__What you have to do__.
Could you give the items below again with "computer-use agent" swapped for "desktop assistant" and everything else unchanged?
[Begin]
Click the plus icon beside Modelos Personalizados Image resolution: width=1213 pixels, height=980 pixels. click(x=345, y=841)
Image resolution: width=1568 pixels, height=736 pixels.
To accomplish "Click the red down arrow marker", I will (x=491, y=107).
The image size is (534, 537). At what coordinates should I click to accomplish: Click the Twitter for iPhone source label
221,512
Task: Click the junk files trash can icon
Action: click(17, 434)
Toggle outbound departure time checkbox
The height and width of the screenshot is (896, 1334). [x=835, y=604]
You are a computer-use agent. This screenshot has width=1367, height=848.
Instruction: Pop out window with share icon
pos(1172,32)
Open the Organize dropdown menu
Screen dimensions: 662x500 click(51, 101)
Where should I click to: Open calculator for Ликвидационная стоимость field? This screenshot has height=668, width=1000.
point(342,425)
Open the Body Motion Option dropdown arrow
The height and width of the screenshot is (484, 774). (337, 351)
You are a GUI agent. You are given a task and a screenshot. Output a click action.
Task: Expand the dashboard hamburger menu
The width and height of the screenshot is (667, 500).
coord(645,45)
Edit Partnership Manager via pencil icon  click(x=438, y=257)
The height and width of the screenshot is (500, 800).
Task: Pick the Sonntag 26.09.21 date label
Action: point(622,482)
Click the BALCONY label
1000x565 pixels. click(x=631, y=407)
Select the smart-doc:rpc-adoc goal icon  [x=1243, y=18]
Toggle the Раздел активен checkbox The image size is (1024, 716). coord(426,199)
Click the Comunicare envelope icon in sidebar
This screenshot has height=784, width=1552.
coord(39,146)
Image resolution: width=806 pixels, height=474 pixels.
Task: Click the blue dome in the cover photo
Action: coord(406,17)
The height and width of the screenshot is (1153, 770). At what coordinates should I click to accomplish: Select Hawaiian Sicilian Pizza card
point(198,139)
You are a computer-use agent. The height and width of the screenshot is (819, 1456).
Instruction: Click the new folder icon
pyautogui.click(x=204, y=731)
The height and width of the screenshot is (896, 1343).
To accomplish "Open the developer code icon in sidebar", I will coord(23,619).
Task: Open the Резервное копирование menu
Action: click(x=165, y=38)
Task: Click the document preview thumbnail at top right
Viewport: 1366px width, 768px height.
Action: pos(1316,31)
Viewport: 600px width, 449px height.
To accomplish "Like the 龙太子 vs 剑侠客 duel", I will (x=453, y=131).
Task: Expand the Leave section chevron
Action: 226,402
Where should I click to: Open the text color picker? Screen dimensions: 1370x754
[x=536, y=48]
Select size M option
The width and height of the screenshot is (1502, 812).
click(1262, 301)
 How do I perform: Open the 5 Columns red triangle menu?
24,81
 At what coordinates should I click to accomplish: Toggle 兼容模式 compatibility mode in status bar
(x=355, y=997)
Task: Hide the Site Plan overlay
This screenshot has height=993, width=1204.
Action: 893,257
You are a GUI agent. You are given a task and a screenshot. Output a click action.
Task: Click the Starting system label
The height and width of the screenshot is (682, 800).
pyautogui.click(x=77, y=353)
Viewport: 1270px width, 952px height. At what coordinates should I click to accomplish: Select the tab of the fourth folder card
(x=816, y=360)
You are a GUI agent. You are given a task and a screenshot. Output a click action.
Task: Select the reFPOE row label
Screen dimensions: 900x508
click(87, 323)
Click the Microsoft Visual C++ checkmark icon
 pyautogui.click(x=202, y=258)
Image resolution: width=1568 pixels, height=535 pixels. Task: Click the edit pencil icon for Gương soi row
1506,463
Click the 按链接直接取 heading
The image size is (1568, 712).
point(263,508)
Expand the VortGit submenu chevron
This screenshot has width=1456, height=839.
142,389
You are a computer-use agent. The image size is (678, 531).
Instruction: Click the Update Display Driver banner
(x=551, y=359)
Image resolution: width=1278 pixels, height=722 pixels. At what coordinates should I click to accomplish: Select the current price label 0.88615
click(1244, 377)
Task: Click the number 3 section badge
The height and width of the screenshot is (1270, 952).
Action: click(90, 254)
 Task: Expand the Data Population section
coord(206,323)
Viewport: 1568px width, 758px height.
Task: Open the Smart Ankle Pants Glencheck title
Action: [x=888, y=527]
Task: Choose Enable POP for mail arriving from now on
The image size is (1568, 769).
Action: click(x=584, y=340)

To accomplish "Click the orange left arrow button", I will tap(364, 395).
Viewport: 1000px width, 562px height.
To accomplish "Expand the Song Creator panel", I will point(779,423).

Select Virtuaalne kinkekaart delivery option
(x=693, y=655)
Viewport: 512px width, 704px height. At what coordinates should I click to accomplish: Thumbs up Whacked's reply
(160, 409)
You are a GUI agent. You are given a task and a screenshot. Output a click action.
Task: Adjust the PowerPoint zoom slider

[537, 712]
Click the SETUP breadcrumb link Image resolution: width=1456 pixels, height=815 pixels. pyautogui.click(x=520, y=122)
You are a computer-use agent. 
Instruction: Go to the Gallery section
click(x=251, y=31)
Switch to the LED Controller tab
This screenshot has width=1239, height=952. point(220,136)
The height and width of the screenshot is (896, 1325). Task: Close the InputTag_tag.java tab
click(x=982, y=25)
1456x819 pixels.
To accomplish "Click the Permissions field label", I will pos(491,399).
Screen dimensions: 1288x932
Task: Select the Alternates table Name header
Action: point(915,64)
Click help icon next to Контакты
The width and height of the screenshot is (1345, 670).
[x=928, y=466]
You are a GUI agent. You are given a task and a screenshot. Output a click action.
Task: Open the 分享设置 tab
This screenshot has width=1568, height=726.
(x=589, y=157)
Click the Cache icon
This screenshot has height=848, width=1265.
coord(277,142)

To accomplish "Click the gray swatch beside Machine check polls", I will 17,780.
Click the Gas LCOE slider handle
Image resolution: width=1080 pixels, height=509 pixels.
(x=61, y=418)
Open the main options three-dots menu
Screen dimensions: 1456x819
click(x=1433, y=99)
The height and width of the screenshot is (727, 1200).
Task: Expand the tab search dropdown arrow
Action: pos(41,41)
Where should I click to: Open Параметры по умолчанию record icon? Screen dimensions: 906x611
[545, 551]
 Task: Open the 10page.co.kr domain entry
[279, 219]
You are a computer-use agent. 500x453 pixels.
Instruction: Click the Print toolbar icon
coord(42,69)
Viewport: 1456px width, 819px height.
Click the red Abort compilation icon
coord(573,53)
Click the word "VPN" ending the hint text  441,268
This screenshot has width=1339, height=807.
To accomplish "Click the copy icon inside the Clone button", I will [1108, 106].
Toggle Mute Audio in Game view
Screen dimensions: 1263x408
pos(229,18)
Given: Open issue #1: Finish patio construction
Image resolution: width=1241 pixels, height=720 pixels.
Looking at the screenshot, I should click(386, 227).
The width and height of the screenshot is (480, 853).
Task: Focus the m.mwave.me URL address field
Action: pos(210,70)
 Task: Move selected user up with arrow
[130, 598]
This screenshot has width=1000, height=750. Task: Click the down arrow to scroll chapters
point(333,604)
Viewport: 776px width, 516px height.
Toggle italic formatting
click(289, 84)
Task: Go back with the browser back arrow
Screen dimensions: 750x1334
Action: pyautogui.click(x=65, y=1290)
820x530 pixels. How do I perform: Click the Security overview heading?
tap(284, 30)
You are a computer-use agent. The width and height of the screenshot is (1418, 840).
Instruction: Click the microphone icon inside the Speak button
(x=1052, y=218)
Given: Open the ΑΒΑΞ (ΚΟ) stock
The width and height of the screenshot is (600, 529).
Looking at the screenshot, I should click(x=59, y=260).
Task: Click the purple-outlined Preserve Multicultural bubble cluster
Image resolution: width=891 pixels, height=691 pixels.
[End]
__Result__.
Click the plus icon beside Modelos Personalizados Image resolution: width=1213 pixels, height=980 pixels. click(x=345, y=841)
Image resolution: width=1568 pixels, height=736 pixels.
To accomplish "Click the red down arrow marker", I will (x=491, y=107).
The image size is (534, 537). At what coordinates should I click to accomplish: Click the Twitter for iPhone source label
221,512
Task: Click the junk files trash can icon
Action: click(17, 434)
Toggle outbound departure time checkbox
The height and width of the screenshot is (896, 1334). [x=835, y=604]
You are a desktop assistant. This screenshot has width=1367, height=848.
Instruction: Pop out window with share icon
pos(1172,32)
Open the Organize dropdown menu
Screen dimensions: 662x500 click(51, 101)
Where should I click to: Open calculator for Ликвидационная стоимость field? This screenshot has height=668, width=1000.
point(342,425)
Open the Body Motion Option dropdown arrow
The height and width of the screenshot is (484, 774). (337, 351)
You are a GUI agent. You are given a task and a screenshot. Output a click action.
Task: Expand the dashboard hamburger menu
The width and height of the screenshot is (667, 500).
coord(645,45)
Edit Partnership Manager via pencil icon  click(x=438, y=257)
The height and width of the screenshot is (500, 800).
Task: Pick the Sonntag 26.09.21 date label
Action: point(622,482)
Click the BALCONY label
1000x565 pixels. click(x=631, y=407)
Select the smart-doc:rpc-adoc goal icon  [x=1243, y=18]
Toggle the Раздел активен checkbox The image size is (1024, 716). coord(426,199)
Click the Comunicare envelope icon in sidebar
This screenshot has height=784, width=1552.
coord(39,146)
Image resolution: width=806 pixels, height=474 pixels.
Task: Click the blue dome in the cover photo
Action: coord(406,17)
The height and width of the screenshot is (1153, 770). At what coordinates should I click to accomplish: Select Hawaiian Sicilian Pizza card
point(198,139)
You are a desktop assistant. The height and width of the screenshot is (819, 1456).
Instruction: Click the new folder icon
pyautogui.click(x=204, y=731)
The height and width of the screenshot is (896, 1343).
To accomplish "Open the developer code icon in sidebar", I will coord(23,619).
Task: Open the Резервное копирование menu
Action: click(x=165, y=38)
Task: Click the document preview thumbnail at top right
Viewport: 1366px width, 768px height.
Action: pos(1316,31)
Viewport: 600px width, 449px height.
To accomplish "Like the 龙太子 vs 剑侠客 duel", I will (x=453, y=131).
Task: Expand the Leave section chevron
Action: 226,402
Where should I click to: Open the text color picker? Screen dimensions: 1370x754
[x=536, y=48]
Select size M option
The width and height of the screenshot is (1502, 812).
click(1262, 301)
 How do I perform: Open the 5 Columns red triangle menu?
24,81
 At what coordinates should I click to accomplish: Toggle 兼容模式 compatibility mode in status bar
(x=355, y=997)
Task: Hide the Site Plan overlay
This screenshot has height=993, width=1204.
Action: 893,257
You are a GUI agent. You are given a task and a screenshot. Output a click action.
Task: Click the Starting system label
The height and width of the screenshot is (682, 800).
pyautogui.click(x=77, y=353)
Viewport: 1270px width, 952px height. At what coordinates should I click to accomplish: Select the tab of the fourth folder card
(x=816, y=360)
You are a GUI agent. You are given a task and a screenshot. Output a click action.
Task: Select the reFPOE row label
Screen dimensions: 900x508
click(87, 323)
Click the Microsoft Visual C++ checkmark icon
 pyautogui.click(x=202, y=258)
Image resolution: width=1568 pixels, height=535 pixels. Task: Click the edit pencil icon for Gương soi row
1506,463
Click the 按链接直接取 heading
The image size is (1568, 712).
point(263,508)
Expand the VortGit submenu chevron
This screenshot has width=1456, height=839.
142,389
You are a desktop assistant. The image size is (678, 531).
Instruction: Click the Update Display Driver banner
(x=551, y=359)
Image resolution: width=1278 pixels, height=722 pixels. At what coordinates should I click to accomplish: Select the current price label 0.88615
click(1244, 377)
Task: Click the number 3 section badge
The height and width of the screenshot is (1270, 952).
Action: click(90, 254)
 Task: Expand the Data Population section
coord(206,323)
Viewport: 1568px width, 758px height.
Task: Open the Smart Ankle Pants Glencheck title
Action: [x=888, y=527]
Task: Choose Enable POP for mail arriving from now on
The image size is (1568, 769).
Action: click(x=584, y=340)

To accomplish "Click the orange left arrow button", I will tap(364, 395).
Viewport: 1000px width, 562px height.
To accomplish "Expand the Song Creator panel", I will point(779,423).

Select Virtuaalne kinkekaart delivery option
(x=693, y=655)
Viewport: 512px width, 704px height. At what coordinates should I click to accomplish: Thumbs up Whacked's reply
(160, 409)
You are a GUI agent. You are given a task and a screenshot. Output a click action.
Task: Adjust the PowerPoint zoom slider

[537, 712]
Click the SETUP breadcrumb link Image resolution: width=1456 pixels, height=815 pixels. pyautogui.click(x=520, y=122)
You are a desktop assistant. 
Instruction: Go to the Gallery section
click(x=251, y=31)
Switch to the LED Controller tab
This screenshot has width=1239, height=952. point(220,136)
The height and width of the screenshot is (896, 1325). Task: Close the InputTag_tag.java tab
click(x=982, y=25)
1456x819 pixels.
To accomplish "Click the Permissions field label", I will pos(491,399).
Screen dimensions: 1288x932
Task: Select the Alternates table Name header
Action: point(915,64)
Click help icon next to Контакты
The width and height of the screenshot is (1345, 670).
[x=928, y=466]
You are a GUI agent. You are given a task and a screenshot. Output a click action.
Task: Open the 分享设置 tab
This screenshot has width=1568, height=726.
(x=589, y=157)
Click the Cache icon
This screenshot has height=848, width=1265.
coord(277,142)

To accomplish "Click the gray swatch beside Machine check polls", I will 17,780.
Click the Gas LCOE slider handle
Image resolution: width=1080 pixels, height=509 pixels.
(x=61, y=418)
Open the main options three-dots menu
Screen dimensions: 1456x819
click(x=1433, y=99)
The height and width of the screenshot is (727, 1200).
Task: Expand the tab search dropdown arrow
Action: pos(41,41)
Where should I click to: Open Параметры по умолчанию record icon? Screen dimensions: 906x611
[545, 551]
 Task: Open the 10page.co.kr domain entry
[279, 219]
You are a desktop assistant. 500x453 pixels.
Instruction: Click the Print toolbar icon
coord(42,69)
Viewport: 1456px width, 819px height.
Click the red Abort compilation icon
coord(573,53)
Click the word "VPN" ending the hint text  441,268
This screenshot has width=1339, height=807.
To accomplish "Click the copy icon inside the Clone button", I will [1108, 106].
Toggle Mute Audio in Game view
Screen dimensions: 1263x408
pos(229,18)
Given: Open issue #1: Finish patio construction
Image resolution: width=1241 pixels, height=720 pixels.
Looking at the screenshot, I should click(386, 227).
The width and height of the screenshot is (480, 853).
Task: Focus the m.mwave.me URL address field
Action: pos(210,70)
 Task: Move selected user up with arrow
[130, 598]
This screenshot has width=1000, height=750. Task: Click the down arrow to scroll chapters
point(333,604)
Viewport: 776px width, 516px height.
Toggle italic formatting
click(289, 84)
Task: Go back with the browser back arrow
Screen dimensions: 750x1334
Action: pyautogui.click(x=65, y=1290)
820x530 pixels. How do I perform: Click the Security overview heading?
tap(284, 30)
You are a desktop assistant. The width and height of the screenshot is (1418, 840).
Instruction: Click the microphone icon inside the Speak button
(x=1052, y=218)
Given: Open the ΑΒΑΞ (ΚΟ) stock
The width and height of the screenshot is (600, 529).
Looking at the screenshot, I should click(x=59, y=260).
Task: Click the purple-outlined Preserve Multicultural bubble cluster
Image resolution: width=891 pixels, height=691 pixels.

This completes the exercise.